The NFHS report for Uttar Pradesh also sheds light on gender disparities, indicating that more girls suffer from malnutrition than boys. Additionally, only 42% of women in the state receive the recommended number of antenatal care visits before conception. Some districts like Unnao, Barabanki, Bhadohi, Ghazipur, and Chitrakoot record less than 30% of women receiving proper antenatal care.

While Bahraich has the highest number of stunted children in Uttar Pradesh, Banda leads in wasted and underweight children. However, the government’s proactive approach is reflected in a 2022 study by the Ministry of Women and Child Development, which identified these districts among the top ten in India with the highest prevalence of stunted children under the age of five.

Addressing the issue, Keshri Nandan Tiwari, district probation officer of Banda, points out a significant factor contributing to child malnutrition: the lack of a healthy gap between pregnancies. Tiwari stressed the need for awareness and education on proper family planning to ensure both mothers and children’s health.

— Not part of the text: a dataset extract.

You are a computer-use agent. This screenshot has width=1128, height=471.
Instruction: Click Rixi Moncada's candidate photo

Raj Kapoor, Bahraich DPO, commended the community’s increasing awareness and the effectiveness of the e-Kavach portal. Kapoor praised the efforts of anganwadi workers, ASHA workers, and auxiliary nurse and midwives (ANMs) in identifying and addressing malnutrition cases. He expressed optimism, stating, “It has been 3-4 months since the e-Kavach portal became active, and we can already see an improved understanding of children’s health among the communities. I believe it will continue to improve.”

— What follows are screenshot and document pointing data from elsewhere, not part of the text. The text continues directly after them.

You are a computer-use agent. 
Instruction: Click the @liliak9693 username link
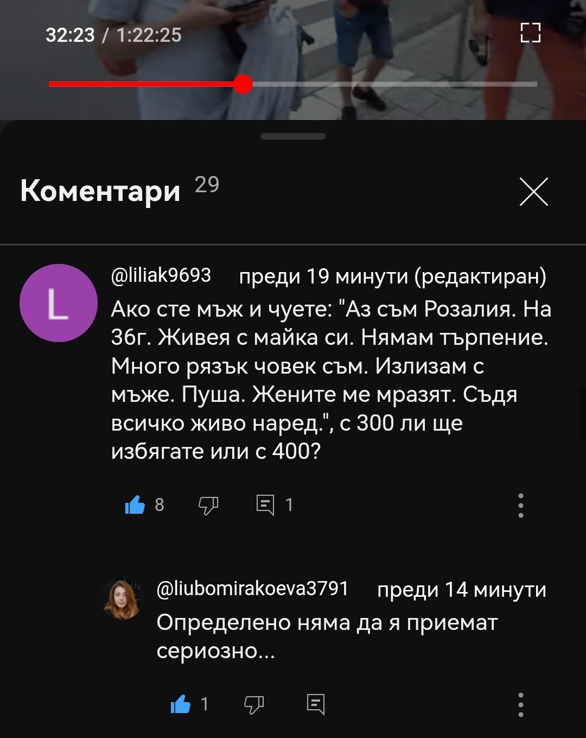[161, 275]
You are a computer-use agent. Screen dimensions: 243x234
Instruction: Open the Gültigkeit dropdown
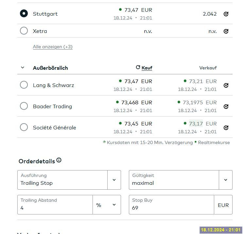click(x=225, y=180)
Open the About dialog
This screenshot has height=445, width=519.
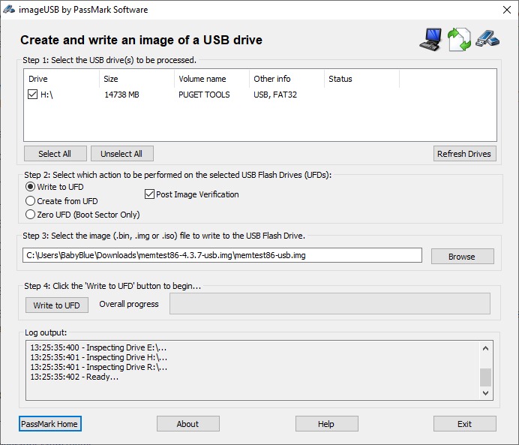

Frontline workers like Kamini Verma, a nurse at a district Nutrition Rehabilitation Centre (NRC), continue to face challenges due to poverty and lack of information in remote rural areas. Verma emphasized the need for increased awareness of proper pregnancy care and resources to reduce critical health issues in newborns and children.

While there is progress to celebrate, Uttar Pradesh acknowledges that there is more work to be done, especially in specific districts that require heightened attention. As of 2020, the state had the highest number of children affected by Severe Acute Malnutrition (SAM) under the age of six, with rural areas facing greater challenges in accessing healthcare. Nevertheless, with continued efforts and focused interventions, Uttar Pradesh is determined to improve child nutrition and ensure a brighter future for its children.